For his old nurse the proof of Ulysses’ identity is the scar made by a boar’s tusk, for his wife it is the secret of the marriage bed made from the root of an olive tree, for his father it is a list of fruit trees: all signs that have nothing to do with the kingly, but rather link him with a hunter, a carpenter, a gardener. On top of these signs there is his physical prowess and his ruthless attack on his enemies; and above all the evidence of the favour of the gods, which is what convinces even Telemachus, though only by an act of faith.

  Conversely the unrecognisable Ulysses, on awakening in Ithaca, does not recognise his homeland. Athena herself has to intervene to reassure him that Ithaca really is Ithaca. There is a general identity crisis in the second half of The Odyssey. Only the tale guarantees that the characters and the places are the same characters and places as before. But even the tale changes.
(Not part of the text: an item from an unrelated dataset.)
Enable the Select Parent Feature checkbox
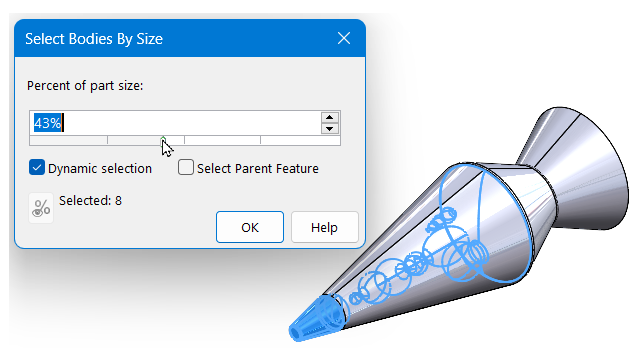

The story that Ulysses tells first to the shepherd Eumaeus, then to his rival Antinous and Penelope herself, is another, completely different Odyssey: it is a tale of wanderings which have brought the fictitious character which he pretends to be from Crete all the way to Ithaca, a tale of shipwrecks and pirates which is much more credible than the one Ulysses himself had told the King of the Phaeacians. Who is to say that this tale is not the real Odyssey? But this new Odyssey leads on to another Odyssey still: on his travels the Cretan wanderer had met Ulysses. What we have here then is Ulysses telling a tale about Ulysses wandering through countries where the real Odyssey, the one we regard as genuine, never says he wandered.

  That Ulysses is a great mystifier is something that is well known long before The Odyssey. Was he not the person who came up with the famous trick of the Trojan horse? And at the beginning of The Odyssey, the first mentions of him occur in two flashbacks about the Trojan war narrated one after another by Helen and Menelaus: and they are two tales of deception. In the first he steals into the besieged city in disguise and carries out a slaughter; in the second he is inside the horse with his comrades and manages to prevent Helen from forcing them to speak and thus to reveal their presence.

  (In both episodes Ulysses encounters Helen, first as an ally who is an accomplice in his disguise, but in the second she is an enemy, who impersonates the voices of the Achaeans’ wives in a bid to get them to betray their presence. Helen’s role is thus contradictory, but it always involves deception. By the same token Penelope too is presented as a deceiver, in her stratagem with the tapestry; Penelope’s tapestry is a stratagem which is symmetrical to the Trojan horse, and which like the latter is a product of manual skill and counterfeit: thus the two qualities which distinguish Ulysses are also characteristic of his wife.)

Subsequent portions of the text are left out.